# [Exercise aim]
For the records that follow, work out how many lines include "computer" and give only that count.

# [Entries supplied]
# # # # #
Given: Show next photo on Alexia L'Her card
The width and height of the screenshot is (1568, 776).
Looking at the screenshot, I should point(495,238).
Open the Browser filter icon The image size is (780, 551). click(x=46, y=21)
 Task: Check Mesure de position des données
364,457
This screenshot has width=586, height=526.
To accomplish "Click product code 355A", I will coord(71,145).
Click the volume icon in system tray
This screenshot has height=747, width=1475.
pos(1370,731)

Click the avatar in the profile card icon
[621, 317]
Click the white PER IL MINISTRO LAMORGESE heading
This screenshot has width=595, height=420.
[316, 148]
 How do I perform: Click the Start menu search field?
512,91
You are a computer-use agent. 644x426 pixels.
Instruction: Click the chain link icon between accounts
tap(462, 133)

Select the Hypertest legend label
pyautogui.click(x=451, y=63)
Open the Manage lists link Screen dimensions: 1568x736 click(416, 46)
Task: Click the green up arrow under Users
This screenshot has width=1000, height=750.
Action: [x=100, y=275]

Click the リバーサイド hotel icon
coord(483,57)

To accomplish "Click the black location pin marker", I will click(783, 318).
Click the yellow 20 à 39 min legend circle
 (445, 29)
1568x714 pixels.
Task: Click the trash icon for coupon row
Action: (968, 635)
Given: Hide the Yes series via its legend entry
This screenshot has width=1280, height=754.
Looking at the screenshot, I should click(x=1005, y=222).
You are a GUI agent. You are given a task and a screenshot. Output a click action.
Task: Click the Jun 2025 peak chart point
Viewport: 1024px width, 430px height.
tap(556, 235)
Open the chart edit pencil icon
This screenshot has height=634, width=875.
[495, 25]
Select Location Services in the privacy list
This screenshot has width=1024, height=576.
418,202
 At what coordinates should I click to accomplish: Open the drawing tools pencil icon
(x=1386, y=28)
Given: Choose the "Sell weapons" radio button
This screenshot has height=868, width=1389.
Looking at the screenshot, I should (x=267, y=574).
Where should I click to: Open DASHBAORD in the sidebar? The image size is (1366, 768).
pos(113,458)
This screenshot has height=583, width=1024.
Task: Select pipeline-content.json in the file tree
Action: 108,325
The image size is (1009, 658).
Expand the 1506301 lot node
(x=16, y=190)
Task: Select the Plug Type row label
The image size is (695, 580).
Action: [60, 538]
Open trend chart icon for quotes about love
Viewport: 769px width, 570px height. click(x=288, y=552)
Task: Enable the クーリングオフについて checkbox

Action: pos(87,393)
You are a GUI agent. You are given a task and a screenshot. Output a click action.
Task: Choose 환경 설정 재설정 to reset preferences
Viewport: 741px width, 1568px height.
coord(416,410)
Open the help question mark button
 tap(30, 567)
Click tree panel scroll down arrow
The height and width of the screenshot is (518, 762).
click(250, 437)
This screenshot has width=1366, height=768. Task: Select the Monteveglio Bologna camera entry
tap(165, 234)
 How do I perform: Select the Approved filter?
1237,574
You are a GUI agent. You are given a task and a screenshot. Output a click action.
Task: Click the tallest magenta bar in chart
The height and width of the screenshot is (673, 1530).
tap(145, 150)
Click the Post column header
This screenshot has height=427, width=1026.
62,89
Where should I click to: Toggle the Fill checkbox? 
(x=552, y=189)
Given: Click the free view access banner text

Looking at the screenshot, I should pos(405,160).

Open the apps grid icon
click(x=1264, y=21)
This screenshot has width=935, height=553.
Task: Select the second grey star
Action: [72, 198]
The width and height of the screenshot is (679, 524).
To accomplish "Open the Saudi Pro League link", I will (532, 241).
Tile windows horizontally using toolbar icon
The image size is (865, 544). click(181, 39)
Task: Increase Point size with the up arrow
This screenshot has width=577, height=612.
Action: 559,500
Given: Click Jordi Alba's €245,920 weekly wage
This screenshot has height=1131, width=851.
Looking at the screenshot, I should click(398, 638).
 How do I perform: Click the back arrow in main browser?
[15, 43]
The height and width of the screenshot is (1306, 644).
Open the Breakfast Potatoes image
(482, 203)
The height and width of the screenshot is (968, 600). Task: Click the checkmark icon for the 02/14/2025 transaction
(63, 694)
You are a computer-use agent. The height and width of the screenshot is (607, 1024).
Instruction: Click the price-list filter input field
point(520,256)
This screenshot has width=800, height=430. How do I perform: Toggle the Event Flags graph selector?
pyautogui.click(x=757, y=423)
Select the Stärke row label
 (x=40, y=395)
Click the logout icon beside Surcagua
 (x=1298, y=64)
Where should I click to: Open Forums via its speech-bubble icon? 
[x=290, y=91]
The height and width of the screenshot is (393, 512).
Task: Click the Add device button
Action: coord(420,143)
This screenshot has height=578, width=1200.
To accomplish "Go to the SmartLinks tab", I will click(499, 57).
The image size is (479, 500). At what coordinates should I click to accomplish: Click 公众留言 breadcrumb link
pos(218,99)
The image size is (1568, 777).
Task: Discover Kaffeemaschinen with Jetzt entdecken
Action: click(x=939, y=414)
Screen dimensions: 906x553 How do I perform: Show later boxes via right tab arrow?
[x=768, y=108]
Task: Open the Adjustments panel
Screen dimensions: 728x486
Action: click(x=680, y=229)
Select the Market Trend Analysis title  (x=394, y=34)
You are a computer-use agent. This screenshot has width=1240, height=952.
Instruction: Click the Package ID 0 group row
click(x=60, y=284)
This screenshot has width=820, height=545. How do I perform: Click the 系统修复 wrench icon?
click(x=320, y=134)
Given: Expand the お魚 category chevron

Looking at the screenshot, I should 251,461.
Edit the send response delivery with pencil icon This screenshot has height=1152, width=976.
# # # # #
# [Result below]
3